The diagnosis has been reported to pose a challenge to surgeons because approximately one fifth of stercoral perforations of the colon may present with local peritonitis or vague abdominal pain [5]. The most useful tool for diagnosis of stercoral perforation is abdominopelvic CT [9]. Discontinuity in enhancement of the bowel wall in relation to focal fecal distension of the colonic lumen could represent a stercoral perforation [2]. However, in the present case, correct diagnosis of a stercoral perforation was difficult, because precise preoperative evaluation of integrity of colonic wall enhancement was not possible.

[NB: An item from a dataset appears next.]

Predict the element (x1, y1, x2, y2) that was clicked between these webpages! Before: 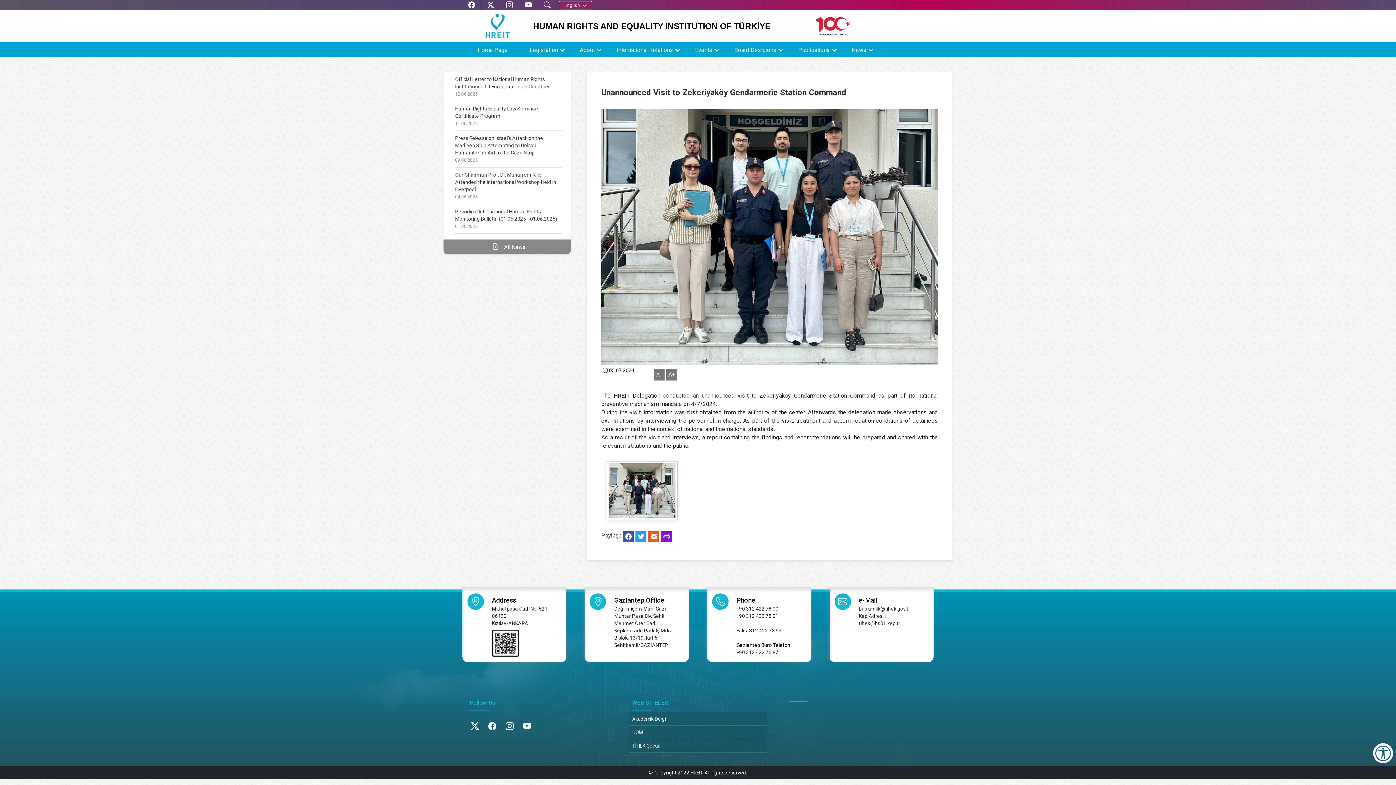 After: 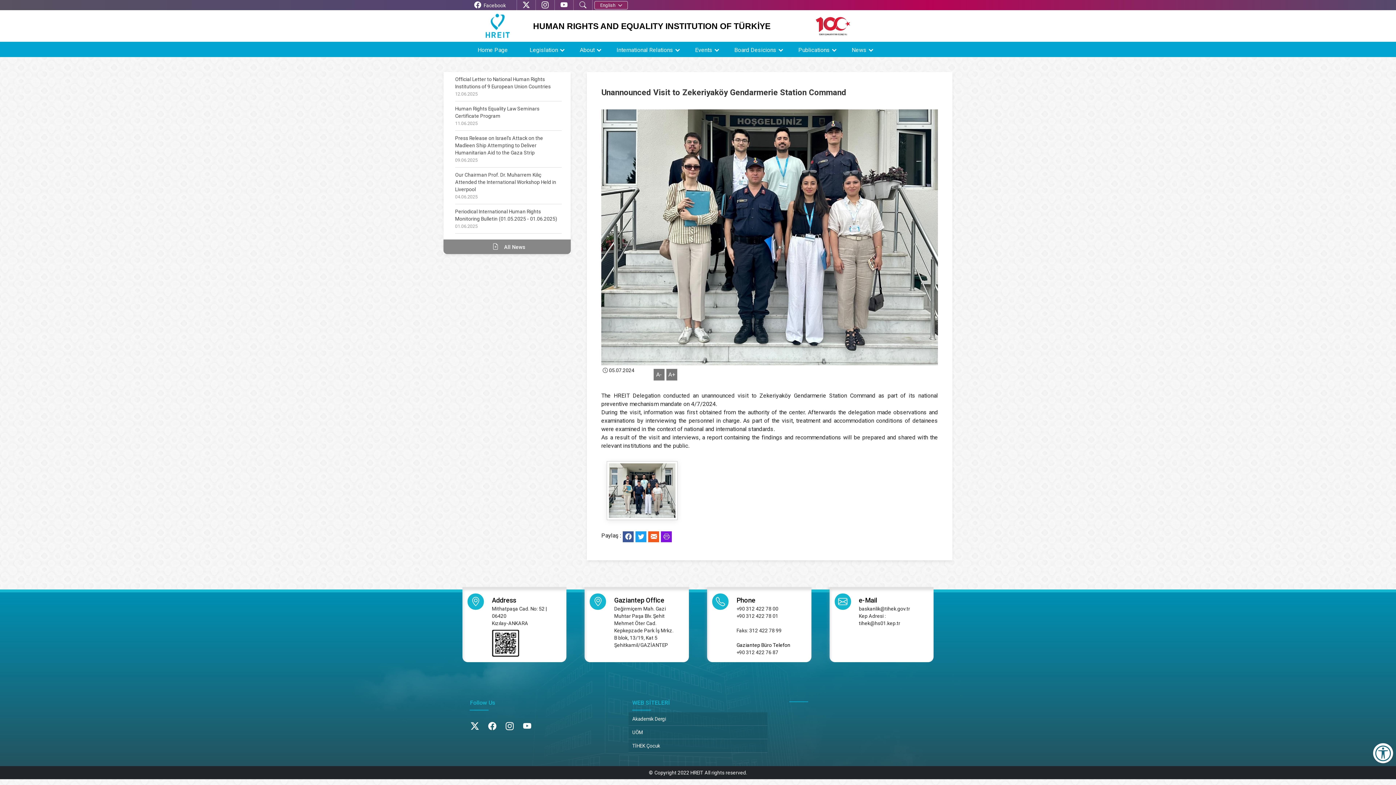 Action: bbox: (466, -1, 477, 12) label: FacebookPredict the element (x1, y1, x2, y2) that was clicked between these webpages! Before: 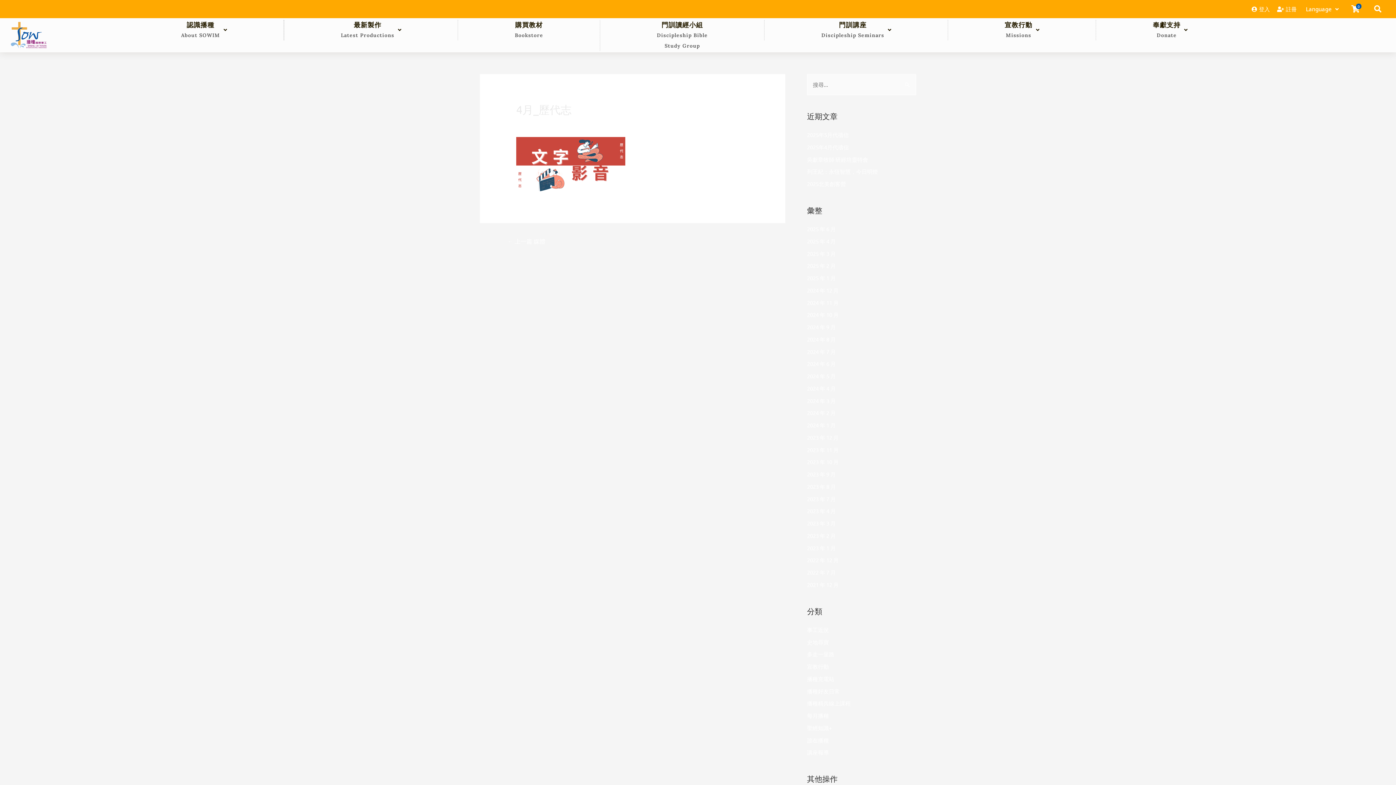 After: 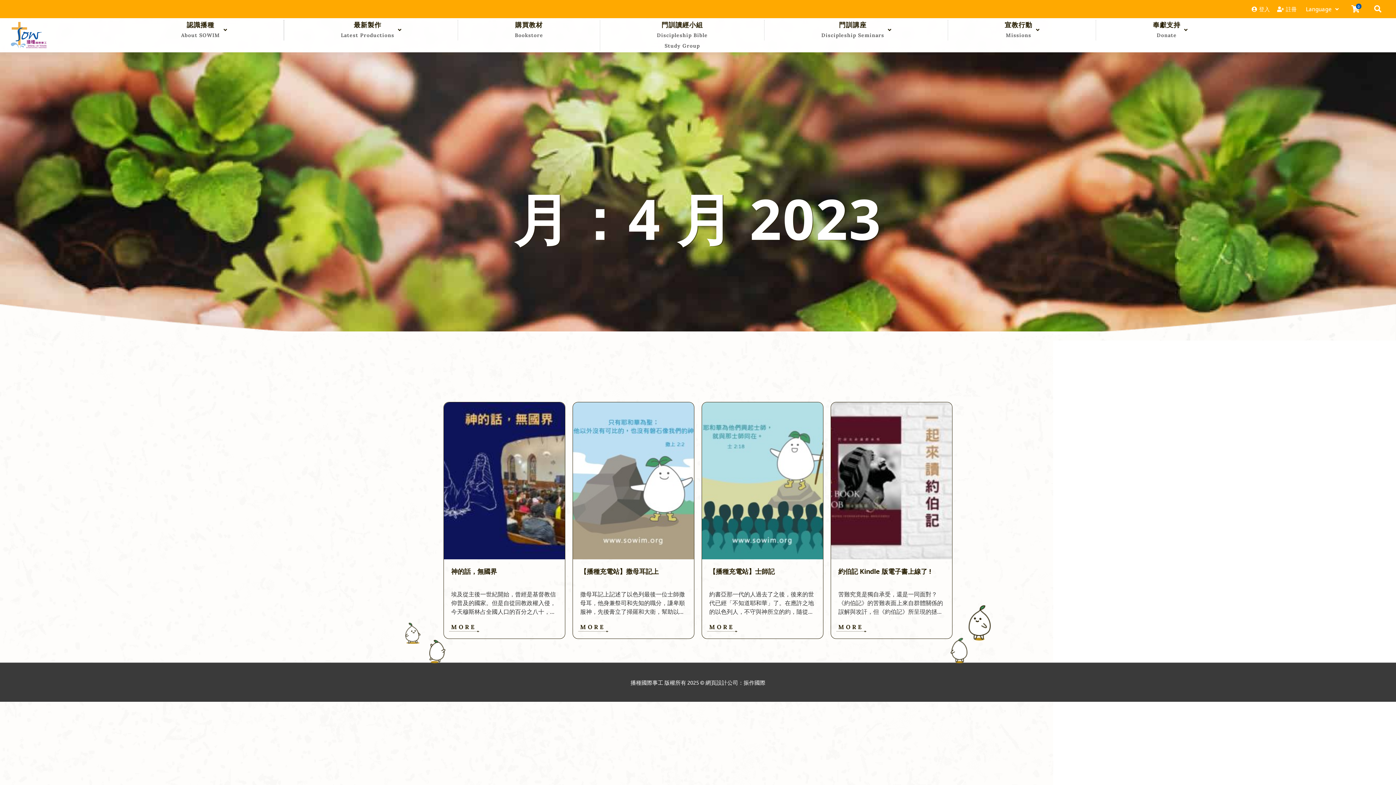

Therefore, when evaluating patients with diffuse abdominal pain along with a history of long-standing bed rest and progressive constipation, stercoral perforation should be taken into consideration as one of the possibilities.

For treatment of a stercoral perforation, resection of the involved colon and proximal colostomy was known as the treatment of choice [3]. In addition, segmental resection of the diseased colon with anastomosis and diverting enterostomy or primary repair of perforated site with sigmoid loop colostomy could be successfully performed in some selective patients with limited intra-abdominal sepsis [1,3]. Evacuation of impacted fecaloma and identification of additional stercoral ulcers may result in avoidance of re-perforation and further complications. In our case, in the first operation, the perforation site was small and relatively well margined. The patient was severely undernourished, in that body mass index of the patient was only 13.3 kg/m2, therefore, we wanted to reduce the duration of anesthesia. We evacuated fecaloma near the perforation site, and performed primary repair of the perforation site with protective ileostomy formation. However, the primary repair site was not intact, which resulted in a second exploration and evacuation of impacted fecaloma in a more distal area using colotomy on the sixth postoperative day of the first surgery.

This report emphasizes that, for patients with peritonitis combined with a history of severe constipation, stercoral perforation should be taken into consideration. In addition, surgical treatment should include thorough evacuation of fecaloma with resection of the colon, including the perforation site, as well as copious intraperitoneal lavage for prevention of abdominal sepsis.